Evidence-Based Fitness is a blog I started back in 2007 in my final year of medical school. I’ve spent pretty much all of my adult life in scientific research. Before medical school, I completed a BSc in Biology from Queen’s University, my MSc in Rehabilitation Science (mostly biomechanics, with a lot of epidemiology thrown in) with the School of Physical and Occupation Therapy at McGill Univeristy, and then my PhD in Medical Science (mostly research methods and biostatistics, with a lot of musculoskeletal physiology and sport medicine mixed in) at the Sport Medicine Centre at the University of Calgary.
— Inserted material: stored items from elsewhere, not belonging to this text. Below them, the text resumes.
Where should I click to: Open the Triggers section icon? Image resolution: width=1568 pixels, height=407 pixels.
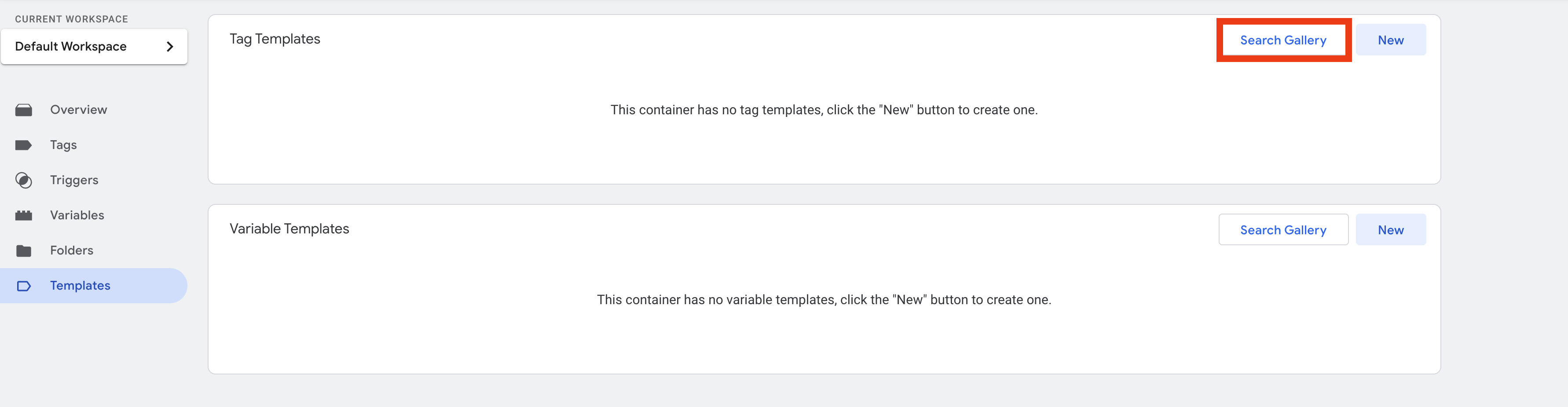pyautogui.click(x=23, y=180)
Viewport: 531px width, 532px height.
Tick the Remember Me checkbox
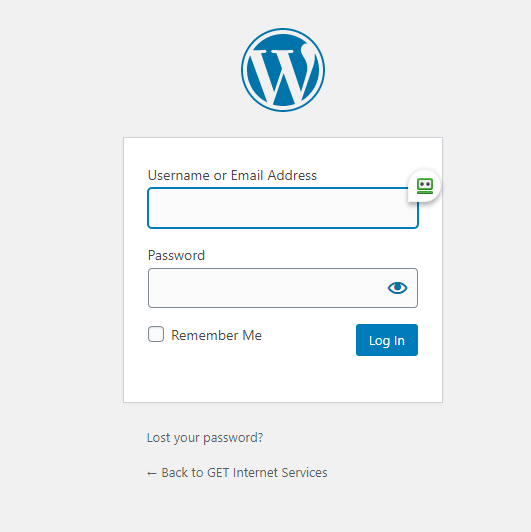point(156,334)
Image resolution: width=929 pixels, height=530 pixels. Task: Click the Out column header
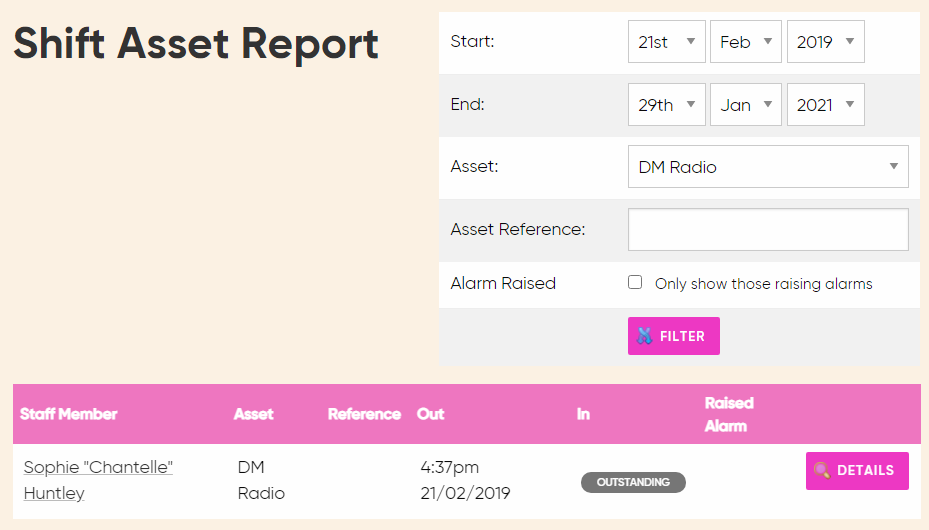click(x=431, y=414)

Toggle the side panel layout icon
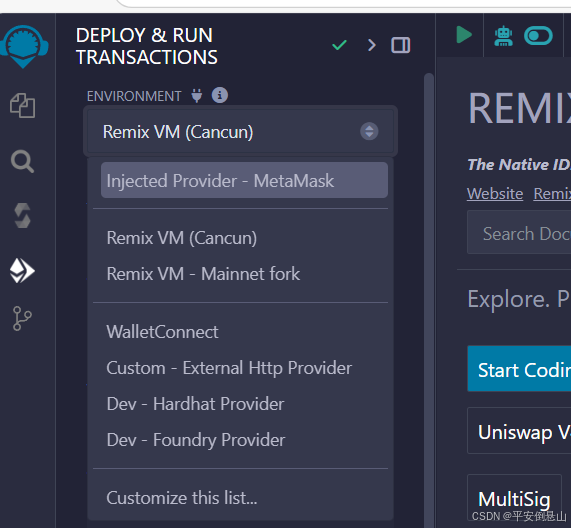coord(401,46)
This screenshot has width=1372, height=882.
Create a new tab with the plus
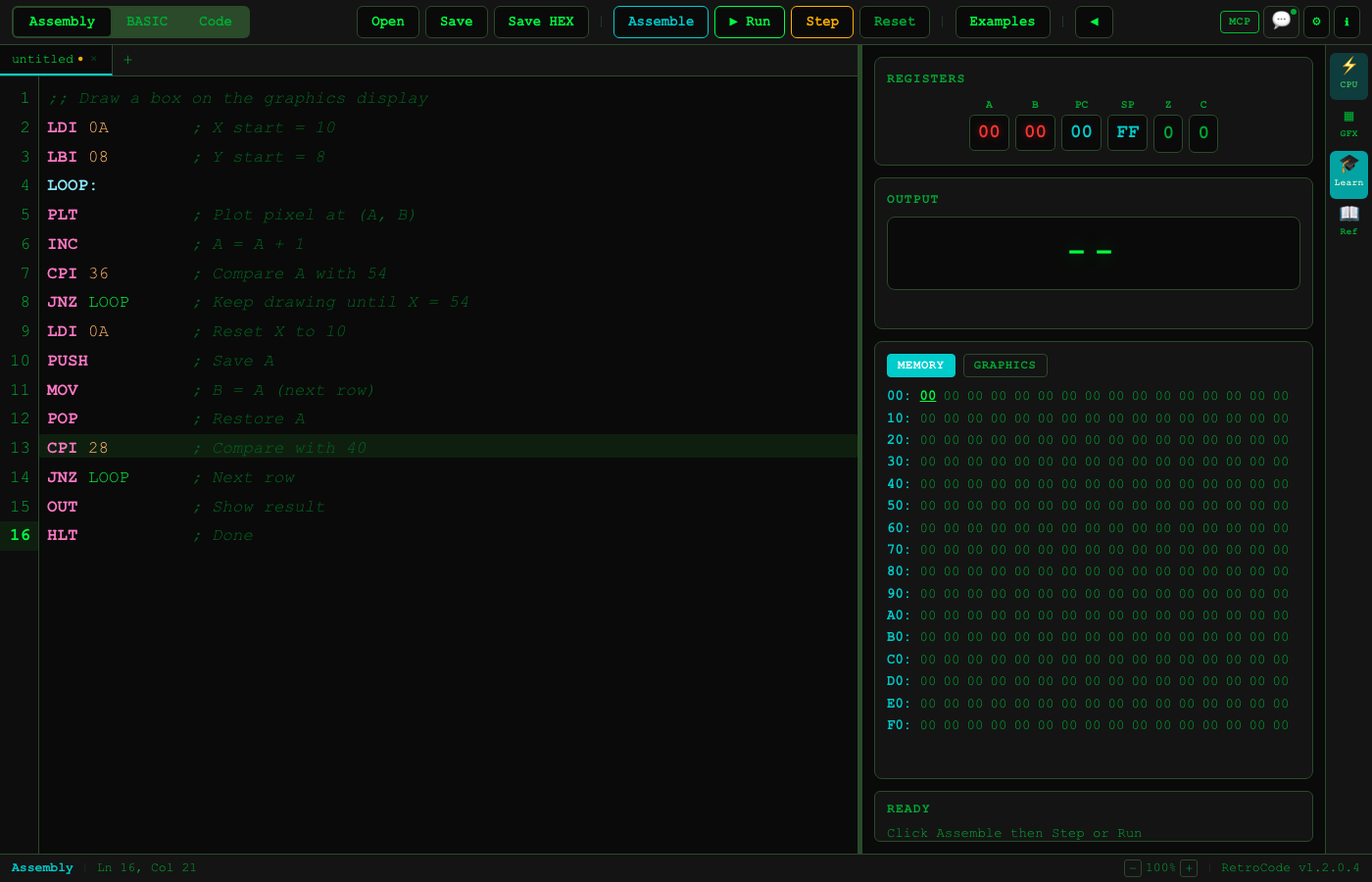point(127,59)
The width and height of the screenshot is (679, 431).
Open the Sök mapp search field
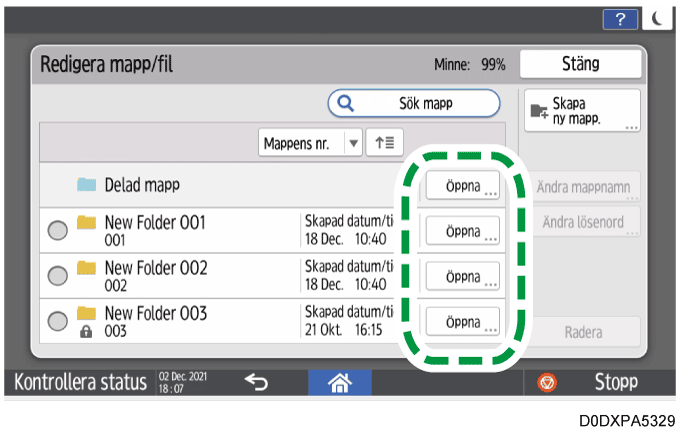click(414, 102)
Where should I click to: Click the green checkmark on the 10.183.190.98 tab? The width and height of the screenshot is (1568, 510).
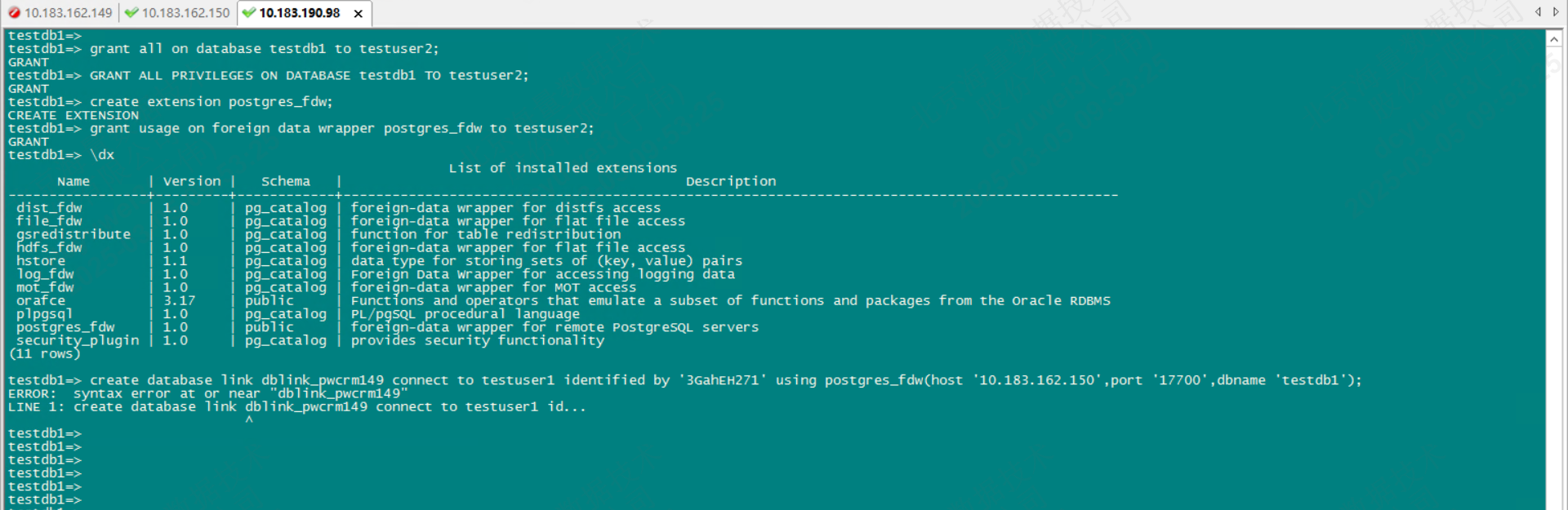click(x=249, y=13)
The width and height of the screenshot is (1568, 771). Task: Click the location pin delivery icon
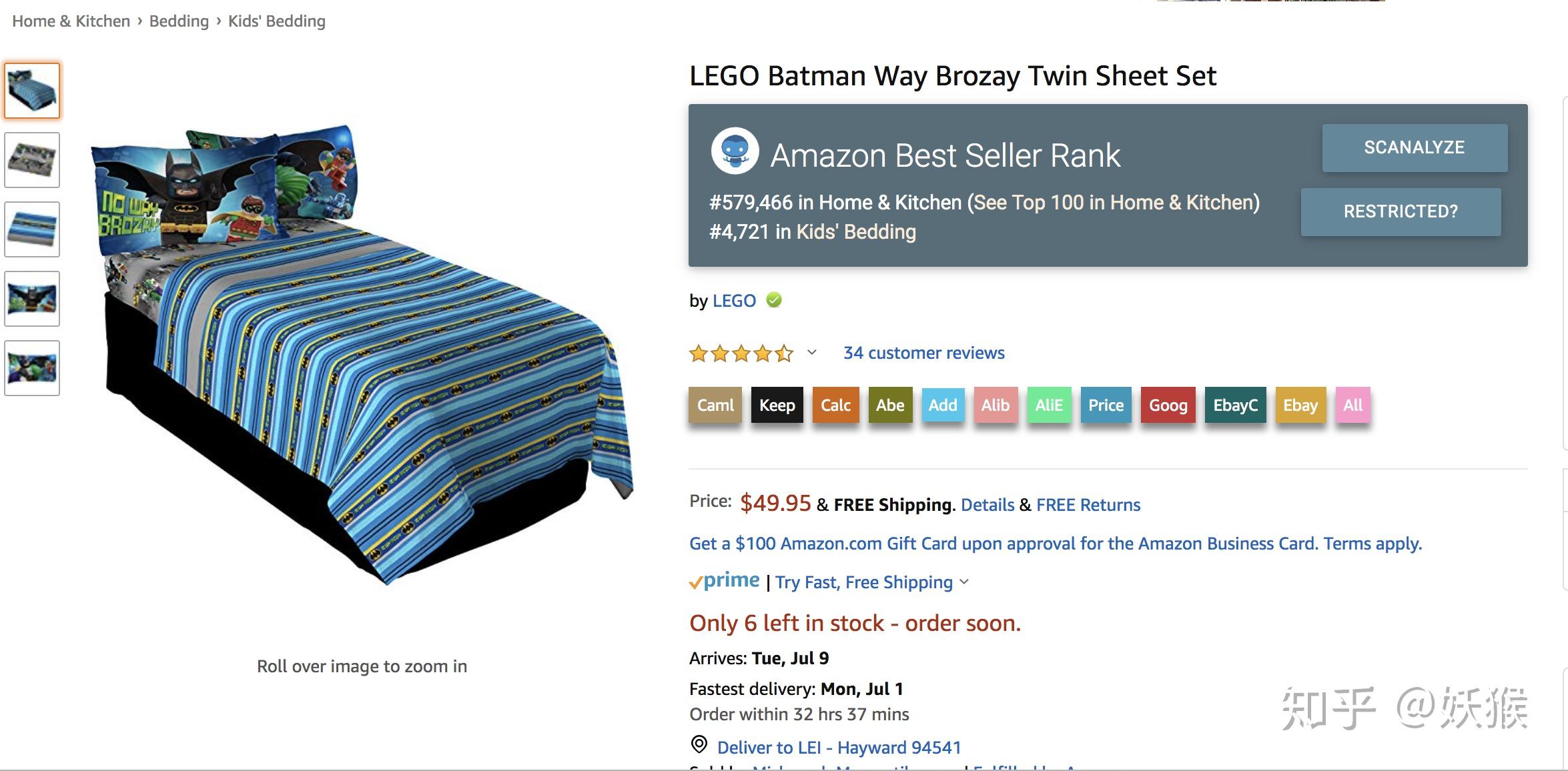pos(699,744)
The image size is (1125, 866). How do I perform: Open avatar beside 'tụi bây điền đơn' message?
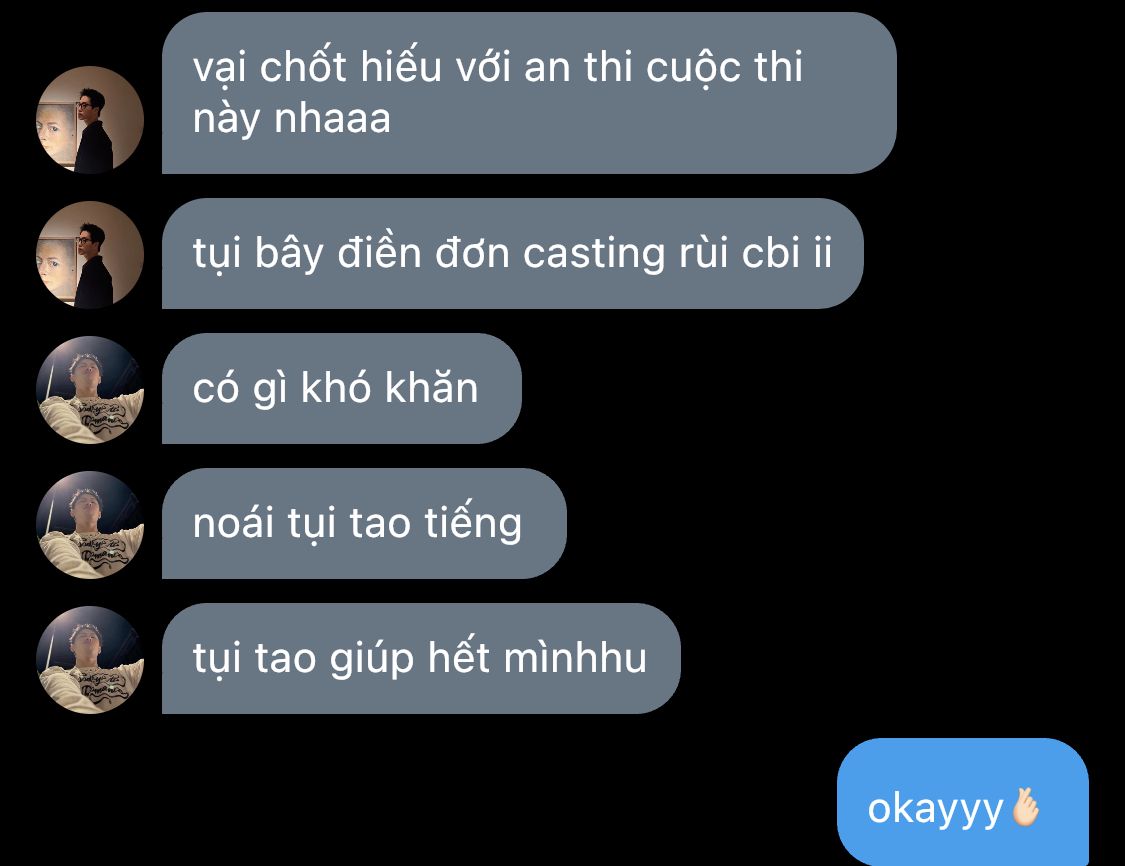tap(90, 255)
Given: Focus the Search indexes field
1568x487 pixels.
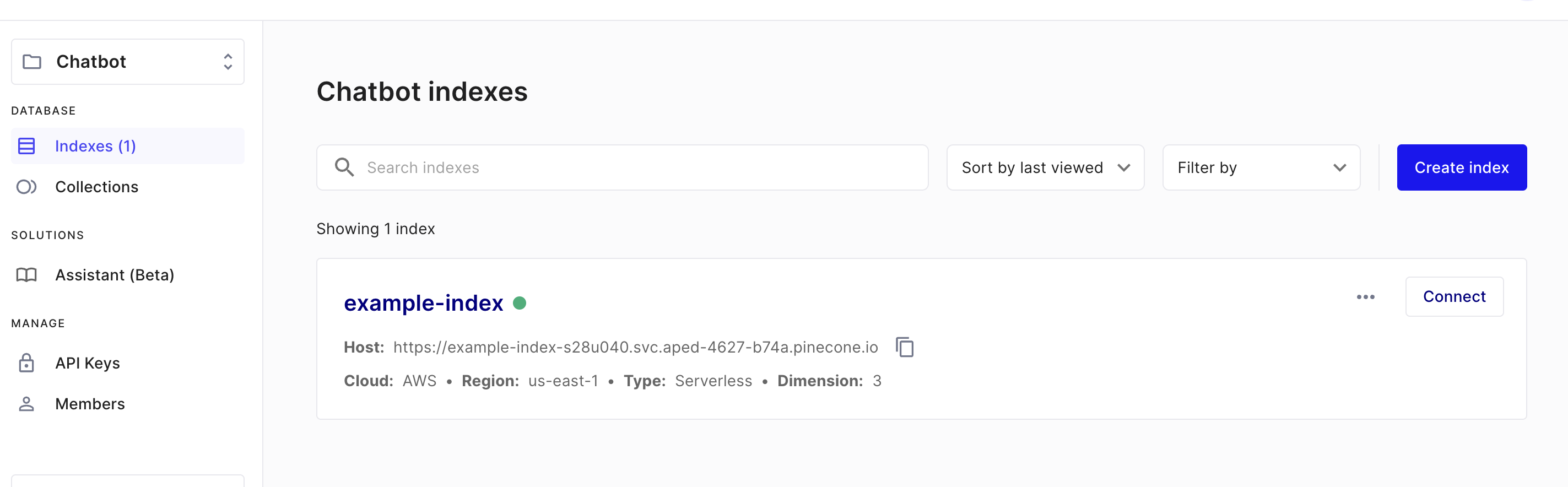Looking at the screenshot, I should [x=622, y=167].
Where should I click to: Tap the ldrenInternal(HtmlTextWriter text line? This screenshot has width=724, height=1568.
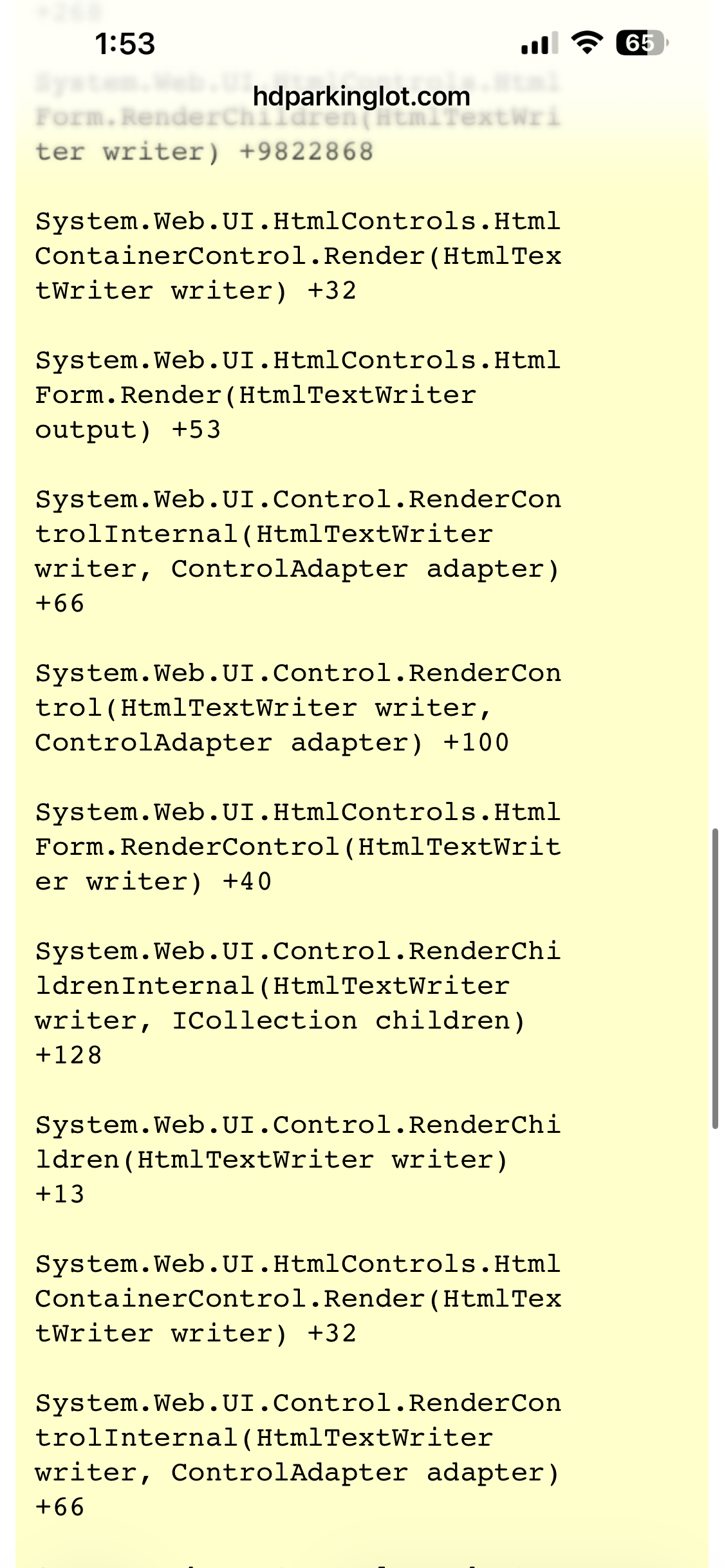(x=272, y=985)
After medical school (also in Calgary), I completed my residency in plastic surgery in 2012 in Halifax, Nova Scotia and am a Fellow of the Royal College of Surgeons of Canada (which is the title given for board certification in Canada). After all of that, I did a hand surgery fellowship at NYU in New York. I am currently a practicing plastic surgeon with a special interest in the hand and wrist as well as peripheral nerves.

My main research interests are in the areas of clinical trials design, the development of outcome tools in clinical research, and systematic reviews of existing evidence in medicine, with a particular interest in surgical research as well as fitness/nutrition topics. Most of my current research centers around the hand (being a hand surgery fellow kinda does that.)

I also sit on the editorial board of the Clinical Journal of Sport Medicine, and am a peer-reviewer for that journal and several others, including the Cochrane Collaboration, which publishes the Cochrane Database of Systematic Reviews. Nothing I say in this blog or on this site represents the CJSM or its policies or opinions  or those of any other publication for which I provide review services , or any institution that I work in/for (I suppose that kind of disclaimer is mandatory.)

When I’m not doing science-y/medical-ish stuff, you’ll find me on a Lindy Hop dance floor, a gym, on my bike dodging open cab doors and slow-moving pedestrians, in a coffee shop working on projects like Dear Doctor Ninja, and searching for hidden places wherever I am.